-- BEGIN --

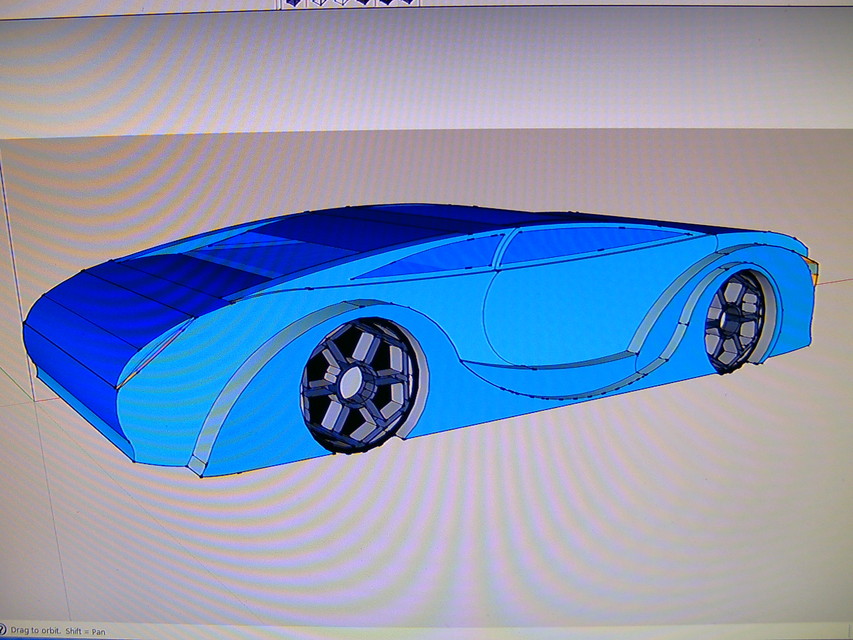
Task: Click the Windows taskbar at screen bottom
Action: click(x=426, y=637)
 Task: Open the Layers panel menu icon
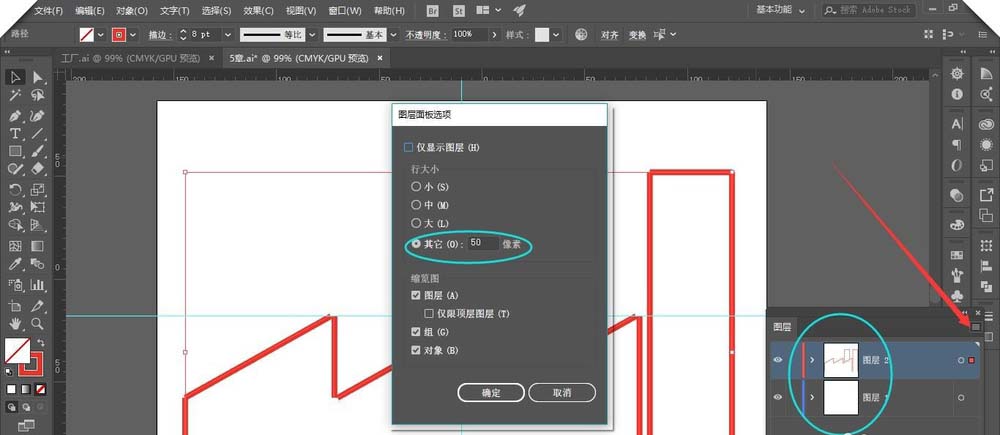click(978, 326)
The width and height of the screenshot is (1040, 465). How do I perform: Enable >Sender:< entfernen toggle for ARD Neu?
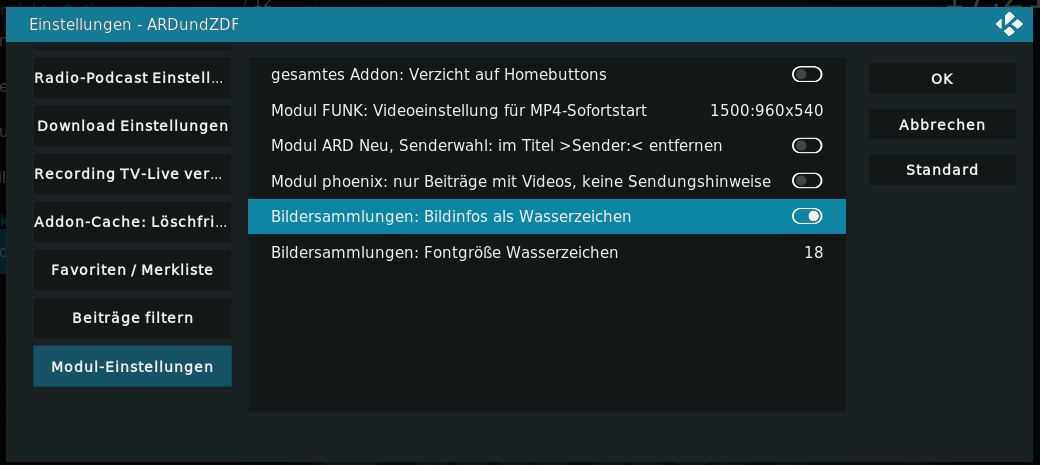[807, 145]
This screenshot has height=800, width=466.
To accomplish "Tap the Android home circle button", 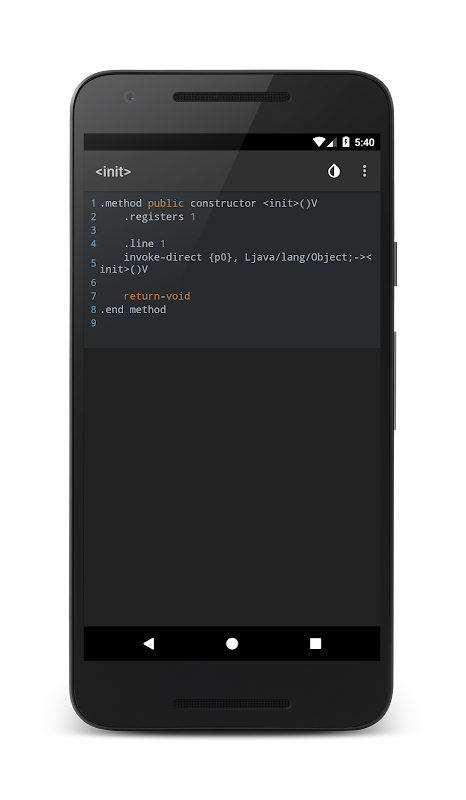I will (232, 643).
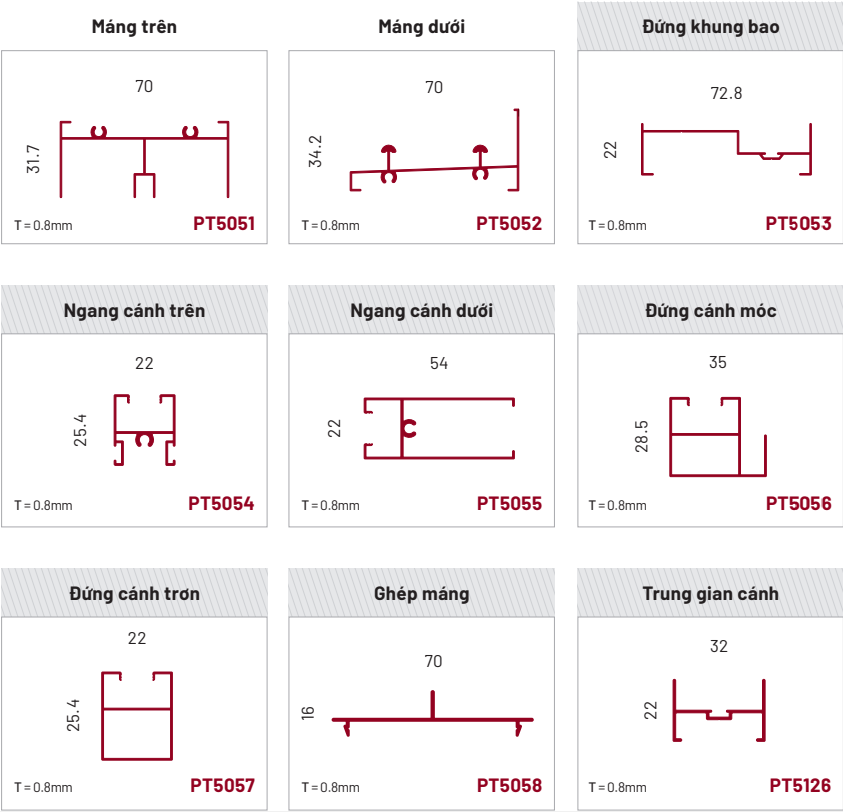Open product code PT5051

224,224
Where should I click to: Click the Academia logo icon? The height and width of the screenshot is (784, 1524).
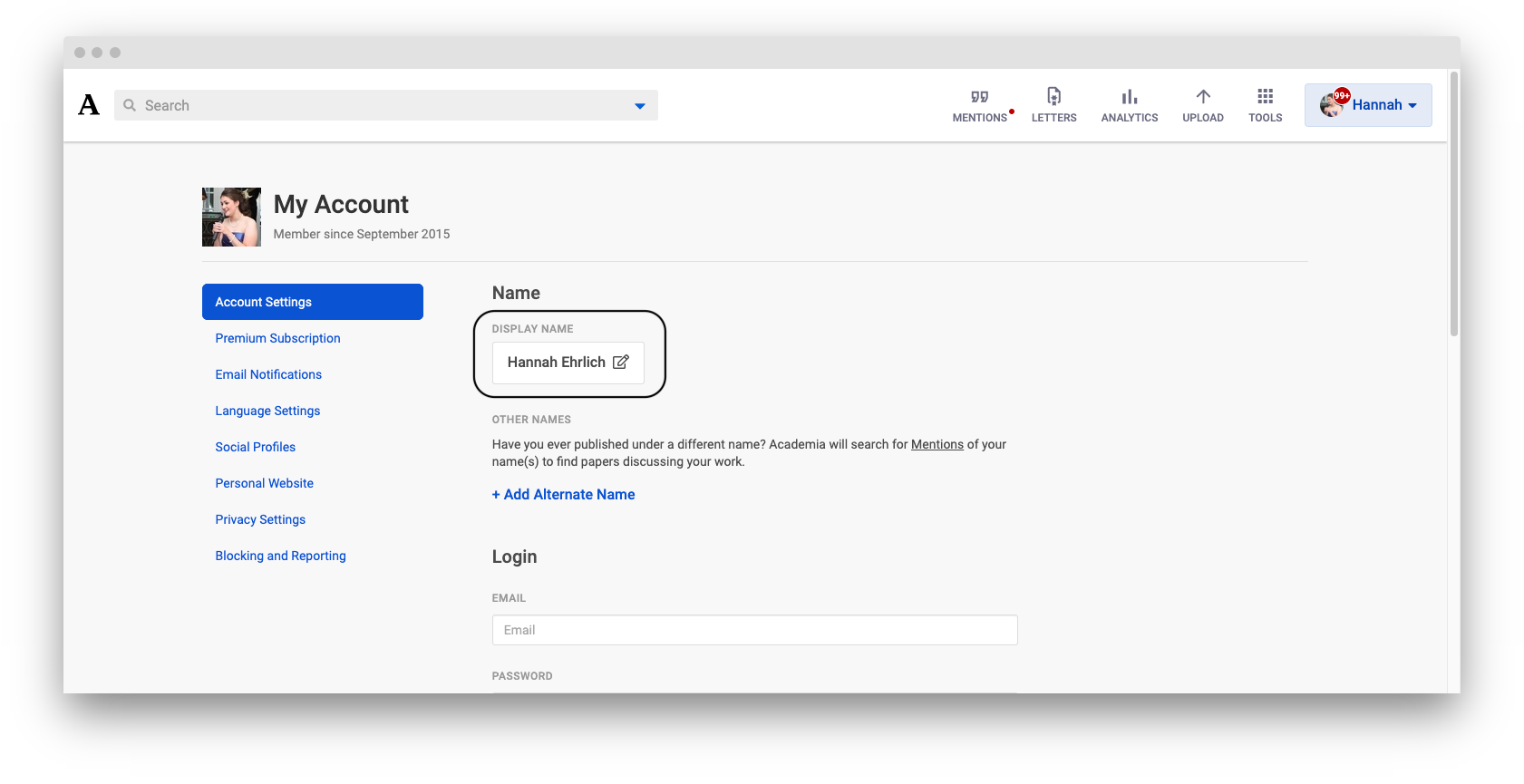click(x=89, y=105)
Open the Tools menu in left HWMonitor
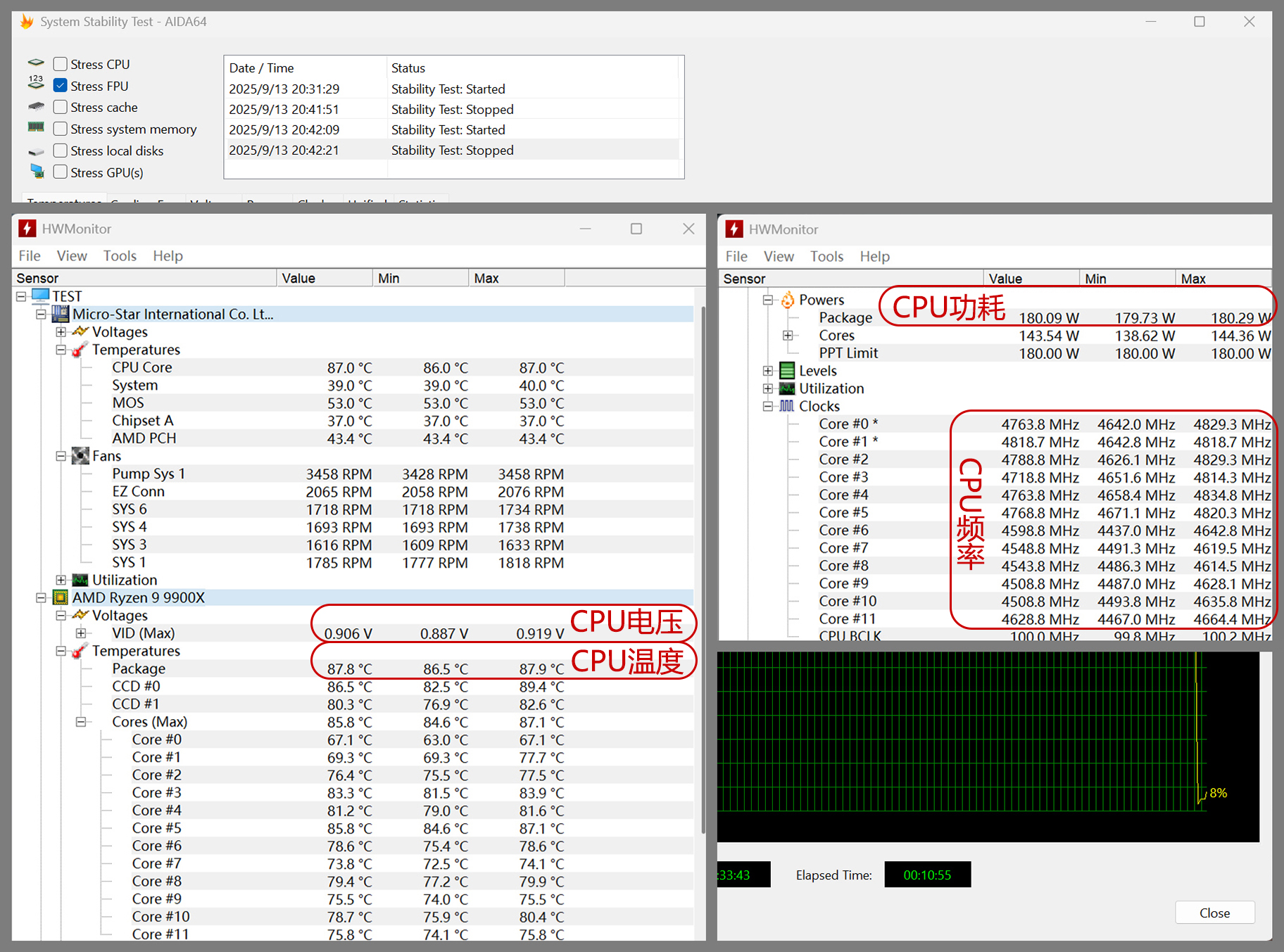The image size is (1284, 952). click(120, 256)
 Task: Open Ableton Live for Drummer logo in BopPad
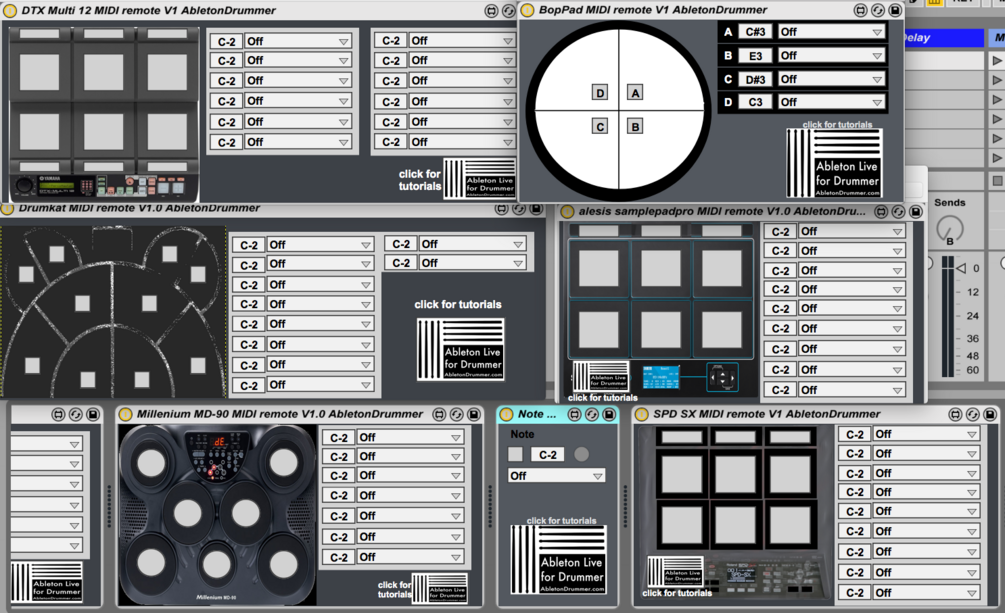tap(835, 163)
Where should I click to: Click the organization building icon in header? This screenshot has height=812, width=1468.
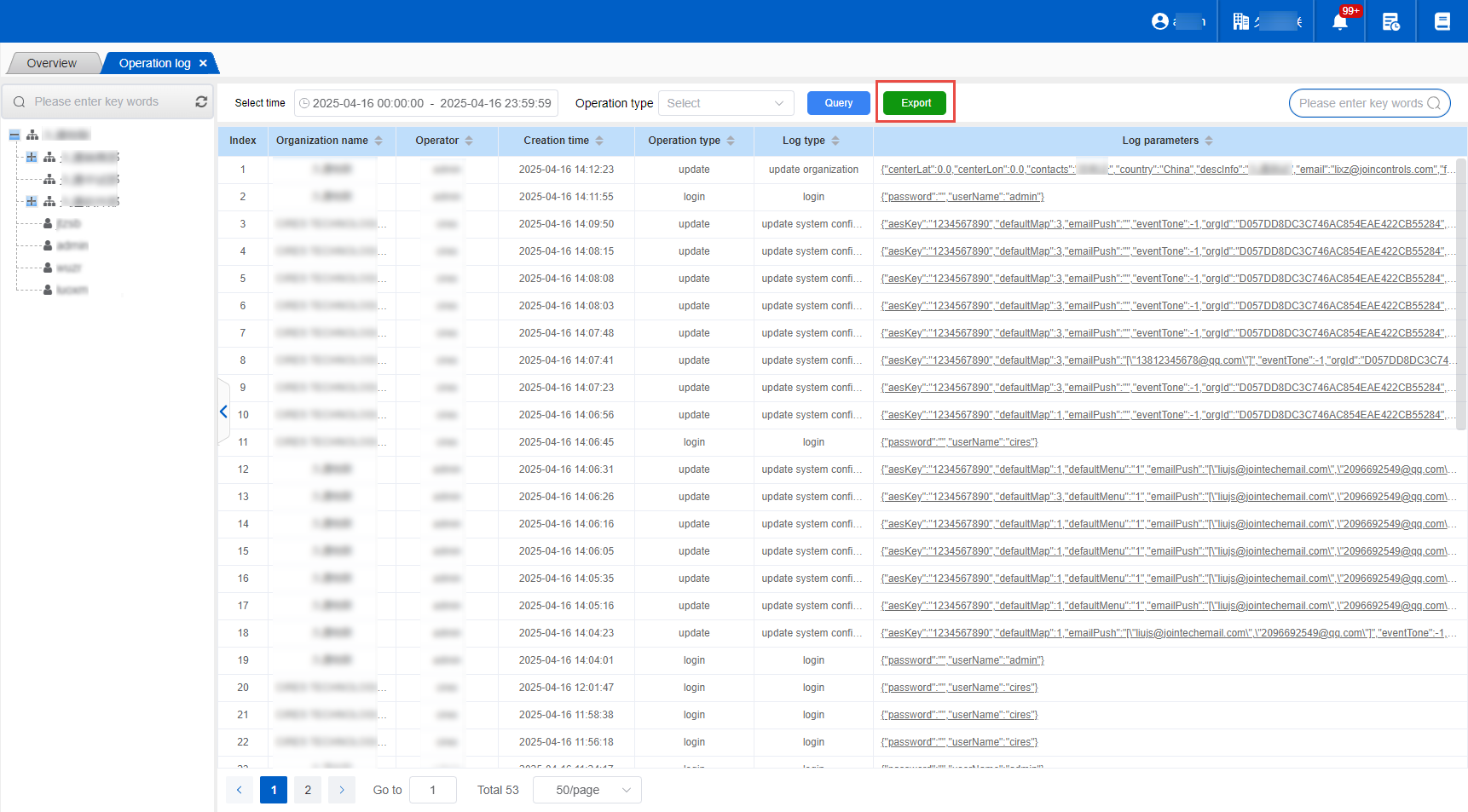[1241, 21]
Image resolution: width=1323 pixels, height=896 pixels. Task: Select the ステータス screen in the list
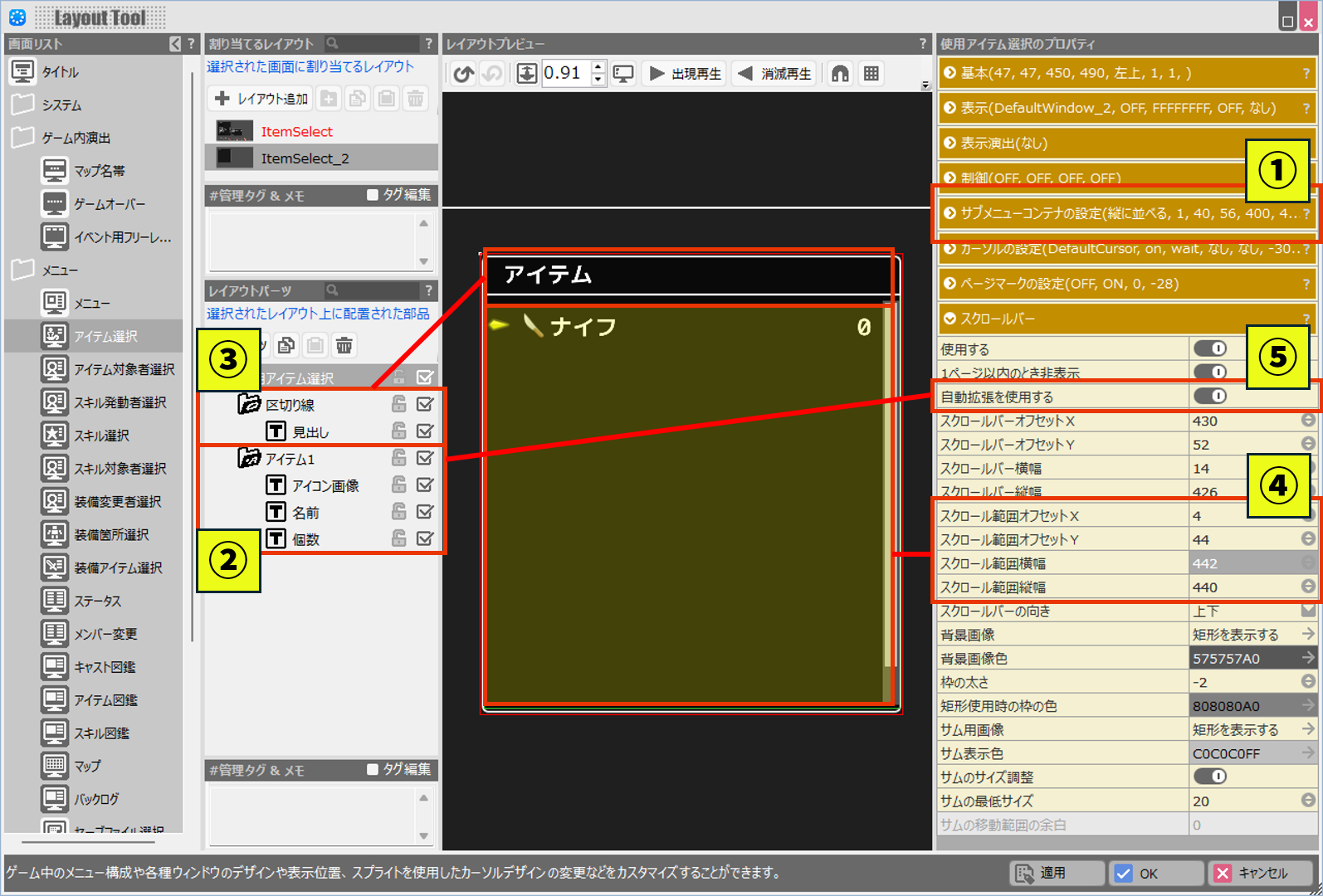point(97,601)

-- END --

EXERCISE — Copy the records word for word, from the line containing "Image resolution: width=1323" through the end of the records, and omit the pictures.

FINAL RESULT —
Image resolution: width=1323 pixels, height=896 pixels. Task: Select the ステータス screen in the list
point(97,601)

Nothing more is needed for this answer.